The new Floppy Emu prototype is up and running at last! Today I was able to boot a Mac Plus from the new emulator board for the first time. It’s still rough around the edges, but it works. Copy a Macintosh disk image to your SD memory card, then plug the Floppy Emu board into your Mac’s external floppy port, and presto: instant disk drive. Your vintage Mac never even knows it’s not the real thing, so everything runs just like it would with a real external floppy drive.

It’s hard to believe it was nearly five months ago that I set out to replace my first ball-of-wires breadboard prototype with something better. The changes seemed simple enough: switch to a more powerful microcontroller from the same family, substitute a different brand of CPLD, add a few more buttons and connectors, and mount the whole thing on a small circuit board. But then I let the project gather dust for a few months, and when I returned to it, almost everything that could possibly go wrong did. Seemingly minor changes to clock speeds and interrupt configurations led to all kinds of head-scratching failures. They’re not interesting enough to detail, but you can imagine a string of long evenings filled with me pounding my fist on the desk and shouting rude things at the monitor.

One of the coolest features of the new board is that the microcontroller can program the CPLD via JTAG, using the XSVF player code that I discussed in my previous post. Copy a firmware.xvf file to the SD card, reset the Floppy Emu board while holding down both PREV and NEXT, and the CPLD will be updated with new firmware in about 20 seconds. That means an external Xilinx programmer isn’t needed at all, which is a huge win. I hope to later implement bootloading of the microcontroller from the SD card too. If I ever reach the point of selling assembled units, that means end users could update both the CPLD and the MCU just by copying the necessary files to the SD card, without any programming hardware at all.

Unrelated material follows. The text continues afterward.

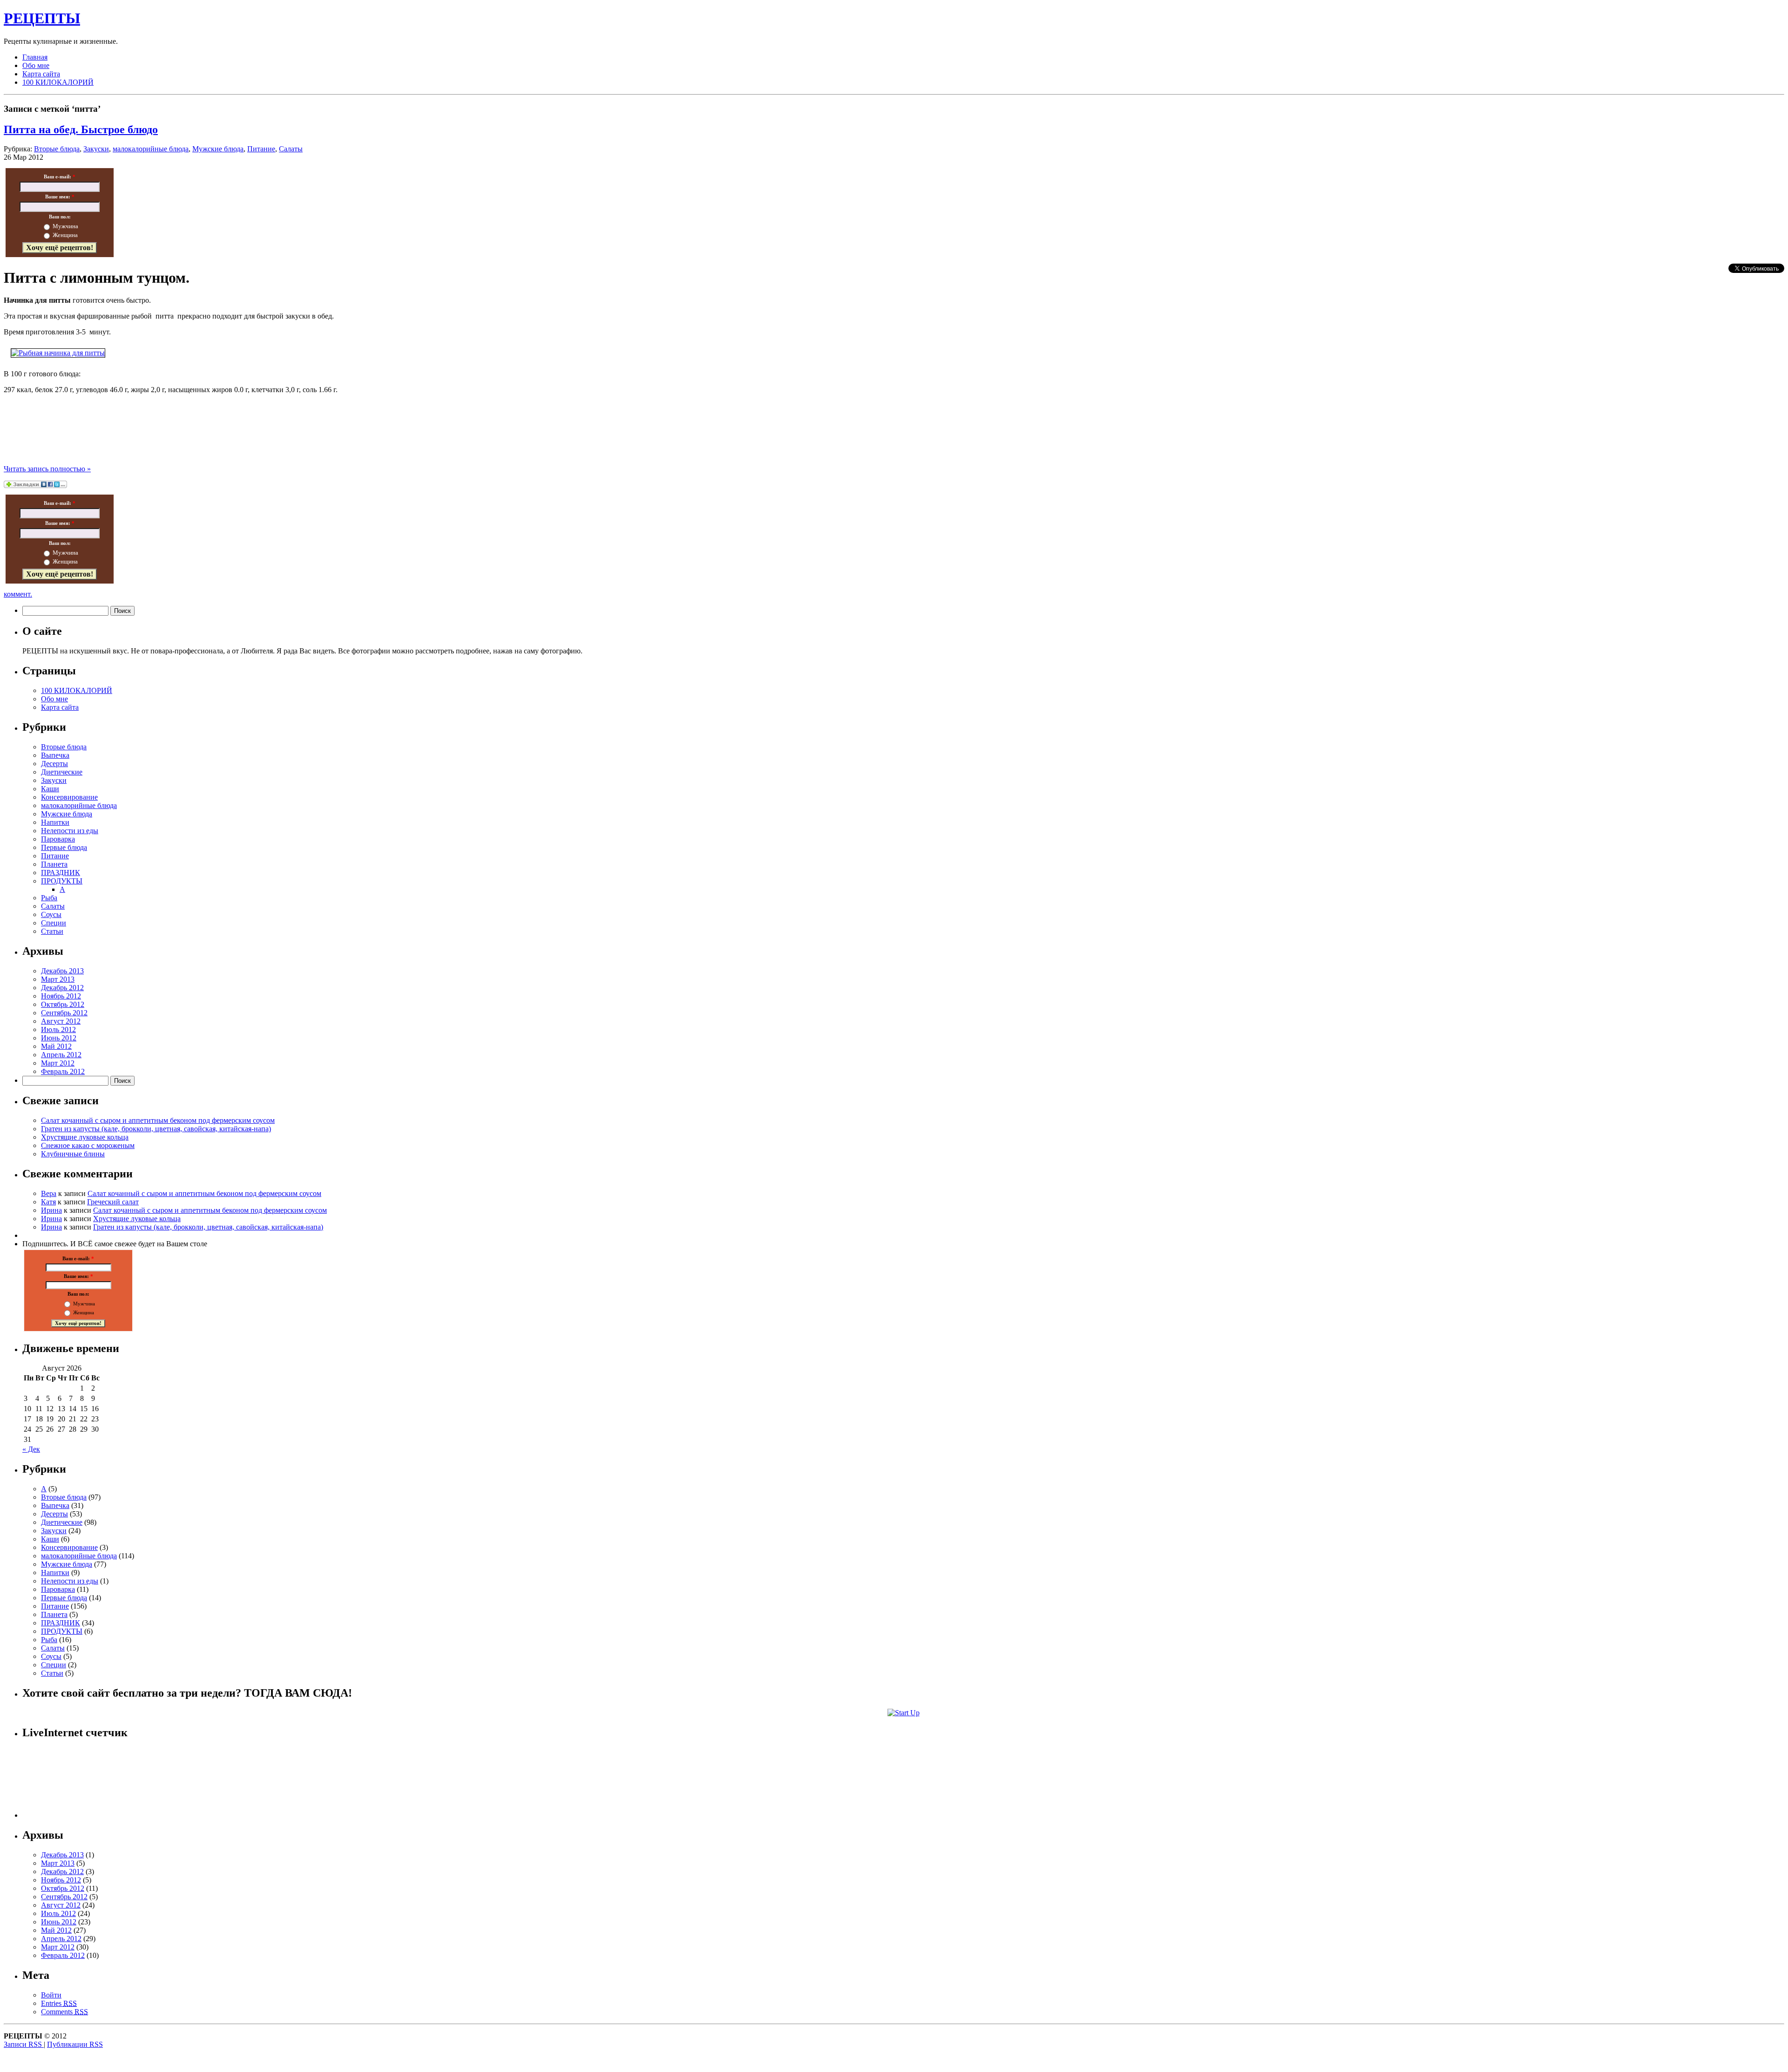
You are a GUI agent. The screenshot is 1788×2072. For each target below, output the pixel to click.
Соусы (51, 914)
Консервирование (69, 797)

There’s still a lot left to do. I haven’t yet tested write emulation with the new prototype, so that’s the first task. It should work, but it took me so long to get read emulation working that I wanted to savor the success for a while before enabling and testing the write emulation code. Then I’ll look at some new buffering schemes for write emulation, using the extra RAM found in the ATMEGA1284P microcontroller that the new prototype uses. That should hopefully make write emulation more reliable than in the first prototype. At some point, I also need to add support for 400K and 1.4MB floppies, since the current emulator is 800K only.

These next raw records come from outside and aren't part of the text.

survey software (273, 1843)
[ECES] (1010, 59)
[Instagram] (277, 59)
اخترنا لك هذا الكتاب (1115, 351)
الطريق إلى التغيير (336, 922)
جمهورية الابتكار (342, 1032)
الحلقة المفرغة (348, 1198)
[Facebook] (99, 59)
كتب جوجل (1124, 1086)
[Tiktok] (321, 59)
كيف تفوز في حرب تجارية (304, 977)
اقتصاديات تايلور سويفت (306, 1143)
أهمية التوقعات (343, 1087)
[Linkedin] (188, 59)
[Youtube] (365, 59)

The user interface needs improvement too. I’d like to add a nicer way to trigger CPLD programming, and a menu to select from among many disk images on the SD card. It would also be nice to add features like an auto-insert option, to insert a particular floppy image into the virtual drive immediately when Floppy Emu is first powered on.

Two features that you probably won’t see are emulation of more than one floppy drive at a time, and emulation of disks larger than 800K (or 1.4MB on those machines that support it). Those limitations come from the Macintosh floppy driver code in ROM, so to change them I’d need to write a new driver, and find a way to load it using the built-in driver so that the new driver replaces the built-in driver after loading. In fact, I’d probably need to write a new driver for every Macintosh model, since they don’t all access the floppy hardware the same way. It’s all theoretically possible, but would be a major software project that I’d prefer to leave to someone else to attempt.

To my friend Tom who keeps hounding me asking when Floppy Emu will be ready, here you go. Your Mac 512K can now live again!